Going to sleep after a certain amount of time with nothing received is
interesting for two things :
- Administrator can easily detect whether a job is deadlocked : all the
processes are in sleep(). Currently, all processors are using 100% cpu and
it is very hard to know if progression is still happening or not.
- When there is nothing to receive, power usage is highly reduced.
However, it could hurt performance in some cases, typically if we go to
sleep just before the message arrives. This will highly depend on the
parameters you give to the sleep mechanism.
At first, we can start with the following assumption : if the sleep takes
T usec, then sleeping after 10000xT should slow down Receives by a factor
less than 0.01 %.
However, other processes may suffer from you being late, and be delayed by
T usec (which may represent more than 0.01% for them).
So, the goal of this mechanism is mainly to detect far-too-long-waits and
should quite never be used in normal MPI jobs.

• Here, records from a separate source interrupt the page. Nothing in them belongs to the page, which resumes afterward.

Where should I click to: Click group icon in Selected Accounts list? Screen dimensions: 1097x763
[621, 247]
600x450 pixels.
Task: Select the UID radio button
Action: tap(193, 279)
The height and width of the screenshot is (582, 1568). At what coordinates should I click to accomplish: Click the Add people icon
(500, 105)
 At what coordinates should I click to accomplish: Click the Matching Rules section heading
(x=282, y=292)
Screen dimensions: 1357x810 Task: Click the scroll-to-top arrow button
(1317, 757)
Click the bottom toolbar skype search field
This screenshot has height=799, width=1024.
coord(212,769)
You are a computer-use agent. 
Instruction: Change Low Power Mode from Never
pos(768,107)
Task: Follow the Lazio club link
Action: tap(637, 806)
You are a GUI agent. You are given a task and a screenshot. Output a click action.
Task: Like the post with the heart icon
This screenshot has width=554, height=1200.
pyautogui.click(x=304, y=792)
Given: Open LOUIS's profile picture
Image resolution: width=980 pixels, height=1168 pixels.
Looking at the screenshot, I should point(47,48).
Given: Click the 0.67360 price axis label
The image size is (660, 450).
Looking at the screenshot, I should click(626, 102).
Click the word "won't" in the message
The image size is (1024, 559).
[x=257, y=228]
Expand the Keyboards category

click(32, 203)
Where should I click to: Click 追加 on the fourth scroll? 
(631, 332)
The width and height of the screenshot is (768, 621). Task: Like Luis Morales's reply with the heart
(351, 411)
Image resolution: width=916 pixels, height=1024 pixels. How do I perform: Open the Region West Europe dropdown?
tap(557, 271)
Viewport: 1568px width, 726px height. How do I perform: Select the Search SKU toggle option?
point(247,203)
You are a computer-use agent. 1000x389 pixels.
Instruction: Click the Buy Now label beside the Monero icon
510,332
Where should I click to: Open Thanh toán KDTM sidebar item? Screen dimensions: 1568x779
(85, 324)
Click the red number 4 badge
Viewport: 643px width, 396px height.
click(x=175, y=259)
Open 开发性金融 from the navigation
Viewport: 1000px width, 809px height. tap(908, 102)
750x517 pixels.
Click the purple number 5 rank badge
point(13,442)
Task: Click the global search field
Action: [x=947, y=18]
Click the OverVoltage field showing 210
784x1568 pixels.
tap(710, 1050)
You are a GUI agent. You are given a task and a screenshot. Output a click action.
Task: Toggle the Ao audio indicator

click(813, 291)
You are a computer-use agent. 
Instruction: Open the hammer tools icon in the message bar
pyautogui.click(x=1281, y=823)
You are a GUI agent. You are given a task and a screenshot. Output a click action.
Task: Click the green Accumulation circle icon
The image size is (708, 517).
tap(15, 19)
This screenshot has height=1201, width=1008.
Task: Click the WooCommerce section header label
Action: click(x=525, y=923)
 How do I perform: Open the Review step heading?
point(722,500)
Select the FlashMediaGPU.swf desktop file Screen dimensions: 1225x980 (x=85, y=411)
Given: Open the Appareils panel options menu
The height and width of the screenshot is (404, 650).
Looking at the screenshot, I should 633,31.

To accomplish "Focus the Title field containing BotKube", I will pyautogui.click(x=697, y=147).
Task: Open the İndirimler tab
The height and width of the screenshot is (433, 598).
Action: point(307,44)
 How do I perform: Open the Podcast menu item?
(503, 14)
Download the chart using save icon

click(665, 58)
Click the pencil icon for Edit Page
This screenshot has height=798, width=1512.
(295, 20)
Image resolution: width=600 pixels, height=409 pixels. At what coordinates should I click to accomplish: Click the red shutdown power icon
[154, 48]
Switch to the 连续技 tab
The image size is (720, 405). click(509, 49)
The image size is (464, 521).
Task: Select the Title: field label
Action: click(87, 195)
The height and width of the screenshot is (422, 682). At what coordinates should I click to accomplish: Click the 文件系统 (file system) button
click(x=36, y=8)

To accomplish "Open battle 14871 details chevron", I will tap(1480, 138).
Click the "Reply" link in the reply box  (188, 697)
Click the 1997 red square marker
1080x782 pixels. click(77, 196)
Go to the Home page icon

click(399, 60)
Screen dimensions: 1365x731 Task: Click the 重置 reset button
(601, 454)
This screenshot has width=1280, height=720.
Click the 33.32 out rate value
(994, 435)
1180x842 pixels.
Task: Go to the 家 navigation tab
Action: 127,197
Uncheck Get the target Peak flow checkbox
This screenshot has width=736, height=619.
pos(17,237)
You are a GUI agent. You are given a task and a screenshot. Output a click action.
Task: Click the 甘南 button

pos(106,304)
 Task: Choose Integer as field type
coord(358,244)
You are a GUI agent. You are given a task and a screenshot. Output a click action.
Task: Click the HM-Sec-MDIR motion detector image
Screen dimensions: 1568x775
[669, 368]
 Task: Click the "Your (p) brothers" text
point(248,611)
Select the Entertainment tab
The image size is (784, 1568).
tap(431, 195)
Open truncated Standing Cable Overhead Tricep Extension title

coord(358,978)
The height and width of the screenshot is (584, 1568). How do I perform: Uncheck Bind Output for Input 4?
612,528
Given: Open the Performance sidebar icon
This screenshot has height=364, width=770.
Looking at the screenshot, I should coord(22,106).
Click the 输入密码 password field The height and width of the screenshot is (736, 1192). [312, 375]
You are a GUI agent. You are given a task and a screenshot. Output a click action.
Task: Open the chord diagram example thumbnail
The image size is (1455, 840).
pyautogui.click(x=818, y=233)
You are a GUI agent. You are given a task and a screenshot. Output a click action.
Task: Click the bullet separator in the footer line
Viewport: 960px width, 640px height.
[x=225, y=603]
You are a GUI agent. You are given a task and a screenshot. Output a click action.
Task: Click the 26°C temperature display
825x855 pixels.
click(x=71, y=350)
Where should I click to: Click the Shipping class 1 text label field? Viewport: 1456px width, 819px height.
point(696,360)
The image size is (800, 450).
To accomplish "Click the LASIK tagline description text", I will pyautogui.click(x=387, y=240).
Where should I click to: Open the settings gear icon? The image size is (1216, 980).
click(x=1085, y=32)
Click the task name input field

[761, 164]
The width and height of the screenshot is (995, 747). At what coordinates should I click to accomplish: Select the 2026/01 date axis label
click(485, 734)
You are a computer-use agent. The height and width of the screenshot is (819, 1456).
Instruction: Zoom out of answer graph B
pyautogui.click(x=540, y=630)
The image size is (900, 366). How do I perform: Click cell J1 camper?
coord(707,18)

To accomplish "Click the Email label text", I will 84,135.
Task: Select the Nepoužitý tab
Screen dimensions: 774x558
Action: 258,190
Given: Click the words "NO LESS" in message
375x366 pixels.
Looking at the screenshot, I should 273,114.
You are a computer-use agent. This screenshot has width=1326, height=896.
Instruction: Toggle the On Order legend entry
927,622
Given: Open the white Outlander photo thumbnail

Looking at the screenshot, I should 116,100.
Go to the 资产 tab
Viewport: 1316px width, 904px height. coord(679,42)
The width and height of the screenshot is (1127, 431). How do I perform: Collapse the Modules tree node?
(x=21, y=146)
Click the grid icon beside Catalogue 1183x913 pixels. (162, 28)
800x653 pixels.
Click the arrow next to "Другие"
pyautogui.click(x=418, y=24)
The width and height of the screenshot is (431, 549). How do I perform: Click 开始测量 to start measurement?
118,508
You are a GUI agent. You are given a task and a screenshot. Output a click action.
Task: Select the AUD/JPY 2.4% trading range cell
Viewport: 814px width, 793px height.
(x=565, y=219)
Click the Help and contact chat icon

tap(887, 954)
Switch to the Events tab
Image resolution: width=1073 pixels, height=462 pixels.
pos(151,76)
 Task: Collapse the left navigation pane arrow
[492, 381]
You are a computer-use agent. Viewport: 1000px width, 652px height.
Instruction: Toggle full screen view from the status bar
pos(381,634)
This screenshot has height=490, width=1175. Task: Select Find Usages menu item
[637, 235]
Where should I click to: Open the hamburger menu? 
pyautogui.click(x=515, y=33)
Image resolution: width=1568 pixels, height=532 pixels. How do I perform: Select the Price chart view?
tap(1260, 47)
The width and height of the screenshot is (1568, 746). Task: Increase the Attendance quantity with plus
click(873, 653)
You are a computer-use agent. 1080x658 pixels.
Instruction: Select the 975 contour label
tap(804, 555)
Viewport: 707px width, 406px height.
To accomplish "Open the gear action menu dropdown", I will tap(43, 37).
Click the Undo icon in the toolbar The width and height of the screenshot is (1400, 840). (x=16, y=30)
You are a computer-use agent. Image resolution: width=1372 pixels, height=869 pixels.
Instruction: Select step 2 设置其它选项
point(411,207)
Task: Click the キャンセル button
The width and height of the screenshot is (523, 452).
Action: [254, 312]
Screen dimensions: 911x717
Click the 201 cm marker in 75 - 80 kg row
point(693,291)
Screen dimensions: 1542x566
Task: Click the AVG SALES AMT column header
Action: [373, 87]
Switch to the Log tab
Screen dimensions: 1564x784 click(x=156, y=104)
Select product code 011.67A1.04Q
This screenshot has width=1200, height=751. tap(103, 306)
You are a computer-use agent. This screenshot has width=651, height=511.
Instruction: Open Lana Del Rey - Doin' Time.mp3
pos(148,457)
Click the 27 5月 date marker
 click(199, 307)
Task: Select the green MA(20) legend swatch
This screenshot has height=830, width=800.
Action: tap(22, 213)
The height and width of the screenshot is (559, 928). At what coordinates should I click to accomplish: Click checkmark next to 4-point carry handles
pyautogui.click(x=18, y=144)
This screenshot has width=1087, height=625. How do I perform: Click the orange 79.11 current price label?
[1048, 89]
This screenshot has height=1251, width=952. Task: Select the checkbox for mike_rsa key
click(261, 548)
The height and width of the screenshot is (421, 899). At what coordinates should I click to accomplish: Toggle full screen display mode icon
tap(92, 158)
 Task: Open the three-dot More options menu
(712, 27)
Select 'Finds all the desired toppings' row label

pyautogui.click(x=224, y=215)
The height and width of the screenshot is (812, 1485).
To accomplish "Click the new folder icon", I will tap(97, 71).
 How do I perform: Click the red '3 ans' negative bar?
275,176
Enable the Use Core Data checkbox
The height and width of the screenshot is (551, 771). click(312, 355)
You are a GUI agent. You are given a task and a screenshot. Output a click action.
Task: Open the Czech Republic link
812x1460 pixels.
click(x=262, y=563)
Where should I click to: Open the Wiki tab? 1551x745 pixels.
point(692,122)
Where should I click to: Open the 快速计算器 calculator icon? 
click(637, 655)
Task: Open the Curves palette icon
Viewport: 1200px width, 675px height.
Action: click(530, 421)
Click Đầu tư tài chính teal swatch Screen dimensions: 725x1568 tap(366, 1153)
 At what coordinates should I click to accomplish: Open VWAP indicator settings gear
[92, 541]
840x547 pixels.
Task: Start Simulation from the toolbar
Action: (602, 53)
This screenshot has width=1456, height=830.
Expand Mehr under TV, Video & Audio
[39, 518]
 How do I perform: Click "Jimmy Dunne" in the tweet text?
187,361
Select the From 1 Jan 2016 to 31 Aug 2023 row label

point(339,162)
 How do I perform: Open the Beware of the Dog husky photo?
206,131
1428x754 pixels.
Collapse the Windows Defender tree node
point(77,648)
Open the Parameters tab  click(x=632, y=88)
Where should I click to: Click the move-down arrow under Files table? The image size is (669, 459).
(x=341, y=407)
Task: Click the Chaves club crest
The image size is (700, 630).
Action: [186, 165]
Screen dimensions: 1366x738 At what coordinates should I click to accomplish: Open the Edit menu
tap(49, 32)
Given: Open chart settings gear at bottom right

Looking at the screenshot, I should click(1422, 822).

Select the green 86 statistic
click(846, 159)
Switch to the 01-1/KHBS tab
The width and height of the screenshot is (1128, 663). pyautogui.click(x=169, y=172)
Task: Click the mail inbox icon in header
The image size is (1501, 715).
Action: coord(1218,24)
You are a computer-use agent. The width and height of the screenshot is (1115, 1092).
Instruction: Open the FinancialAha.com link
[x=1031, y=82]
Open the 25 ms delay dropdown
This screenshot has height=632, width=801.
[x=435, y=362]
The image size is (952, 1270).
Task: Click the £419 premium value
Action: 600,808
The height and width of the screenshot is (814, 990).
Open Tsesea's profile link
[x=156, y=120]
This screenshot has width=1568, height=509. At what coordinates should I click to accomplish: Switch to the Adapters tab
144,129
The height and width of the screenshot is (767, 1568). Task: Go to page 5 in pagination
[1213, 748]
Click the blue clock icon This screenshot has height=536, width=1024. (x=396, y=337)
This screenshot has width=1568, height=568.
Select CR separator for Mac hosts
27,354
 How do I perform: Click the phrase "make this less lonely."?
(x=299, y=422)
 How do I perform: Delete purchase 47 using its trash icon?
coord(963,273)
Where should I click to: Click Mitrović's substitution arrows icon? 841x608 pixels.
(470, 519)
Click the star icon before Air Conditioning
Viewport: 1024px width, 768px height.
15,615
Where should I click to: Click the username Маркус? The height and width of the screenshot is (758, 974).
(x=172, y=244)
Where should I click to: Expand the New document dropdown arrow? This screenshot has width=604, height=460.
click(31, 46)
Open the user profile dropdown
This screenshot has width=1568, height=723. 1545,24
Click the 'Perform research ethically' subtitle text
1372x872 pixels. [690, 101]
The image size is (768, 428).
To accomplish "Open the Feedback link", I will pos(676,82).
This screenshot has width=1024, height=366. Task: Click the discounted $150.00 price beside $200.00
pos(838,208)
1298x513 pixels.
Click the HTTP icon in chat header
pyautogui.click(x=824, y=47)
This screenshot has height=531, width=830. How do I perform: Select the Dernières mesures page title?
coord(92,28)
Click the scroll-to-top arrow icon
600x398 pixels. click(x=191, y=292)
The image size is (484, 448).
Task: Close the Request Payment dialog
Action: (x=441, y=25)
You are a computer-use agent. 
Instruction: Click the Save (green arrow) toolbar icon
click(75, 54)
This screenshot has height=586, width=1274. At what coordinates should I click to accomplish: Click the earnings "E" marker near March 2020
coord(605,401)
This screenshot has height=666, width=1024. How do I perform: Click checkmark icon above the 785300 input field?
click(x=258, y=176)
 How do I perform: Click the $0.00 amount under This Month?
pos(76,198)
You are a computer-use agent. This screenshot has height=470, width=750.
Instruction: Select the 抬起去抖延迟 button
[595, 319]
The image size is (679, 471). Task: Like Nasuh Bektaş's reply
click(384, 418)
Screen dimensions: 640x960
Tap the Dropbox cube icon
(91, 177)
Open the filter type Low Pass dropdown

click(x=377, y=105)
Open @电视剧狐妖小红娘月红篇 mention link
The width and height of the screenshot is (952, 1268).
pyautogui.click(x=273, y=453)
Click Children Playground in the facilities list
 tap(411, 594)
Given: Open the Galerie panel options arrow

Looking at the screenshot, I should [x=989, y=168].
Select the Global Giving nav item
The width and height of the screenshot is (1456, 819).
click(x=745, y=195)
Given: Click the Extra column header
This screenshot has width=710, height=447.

It could also trigger a
warning message when starting to sleep, or at least a trace in the
notifier.
Details of Implementation
=========================
Three parameters fully control the behaviour of this mechanism :
* opal_progress_sleep_count : number of unsuccessful opal_progress()
calls before we start the timer (to prevent latency impact). It defaults
to -1, which completely deactivates the sleep (and is therefore equivalent
to the former code). A value of 1000 can be thought of as a starting point
to enable this mechanism.
* opal_progress_sleep_trigger : time to wait before going to
low-pressure-powersave mode. Default : 600 (in seconds) = 10 minutes.
* opal_progress_sleep_duration : time we sleep at each further
unsuccessful call to opal_progress(). Default : 1000 (in us) = 1 ms.
The duration is big enough to make the process show 0% CPU in top, but low
enough to preserve a good trigger/duration ratio.
The trigger is voluntary high to keep a good trigger/duration ratio.
Indeed, to prevent delays from causing chain reactions, trigger should be
higher than duration * numprocs.
Possible Improvements & Pitfalls
================================
* Trigger could be set automatically at max(trigger, duration * numprocs *
2).
* poll_start and poll_count could be fields of the opal_condition_t
struct.
* The sleep section may be exported in a #define and reported in all the
progress pathes (I'm not sure my patch is good for progress threads for
example)